Drew reflected that we as people want to see and touch and feel in order for something to be real, but 2 Corinthians 5:7 reminds us, For we live by faith, not by sight. Sometimes we can’t see God’s plan, but we can still trust it. If God is calling you to something bigger than yourself, put fear aside to trust Him and take the next step.
Trent Dilfer, Super-Bowl-winning quarterback for the Ravens, experienced a parent’s worst nightmare in 2003. After a family trip to Disneyland, his 5-year-old son Trevin had a cold and was not recovering well. A visit to the hospital revealed a serious heart condition that put Trevin on a bypass machine and required his transfer to a hospital in Stanford.
God showed His presence to the Dilfers in many ways, from a nurse who was able to keep Trevin’s heart pumping while doctors connected the bypass machine, to their community who rallied and provided an ambulance to cover the 200-mile journey to Stanford.

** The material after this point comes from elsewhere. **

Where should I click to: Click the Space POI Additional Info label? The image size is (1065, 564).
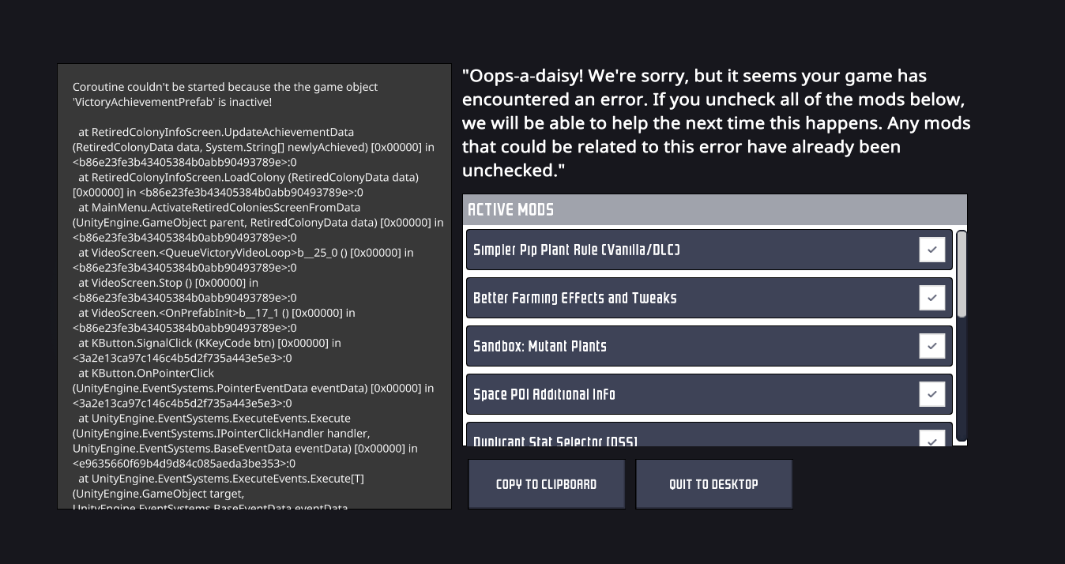(543, 394)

After 40 days on the machine, Trevin grew weaker, his pain grew stronger, and a systematic infection made him ineligible for the heart transplant he needed. He was losing the battle. So after praying and seeking godly counsel, the Dilfers made the decision to take Trevin off of life support. On April 27, 2003 Trevin passed into the arms of his Savior.
Trent recounts that losing a child was horrific, and yet he unexplainably experienced peace washing over him in the greatest time of loss any parent could have. Trent also has a newfound understanding for the love of God the Father, who voluntarily gave the life of His beloved Son for us so that we could be restored to Him eternally.
For God so loved the world that he gave his one and only Son, that whoever believes in him shall not perish but have eternal life. John 3:16
Pastor Miles closed the message by saying that God created us, loves us, and wants a relationship with us. He wants to talk to us, guide us, and love us, but our sin pushes God away. It is a spiritual offence with the penalty of death; it can only be removed if someone pays for it with life.
But God chose not to leave us in that condition. He opened the door of between us by sacrificing own Son. Now it comes down to A-B-C:
A - admit you are a sinner facing spiritual death
B - believe that Jesus is Lord, who died and rose for your sin; and
C – confess and turn away from your sin, asking God to receive you as his child
A relationship with God is the satisfaction that you search for in this life. He is calling you and wants to forgive you. It’s the most significant thing you’ll ever do.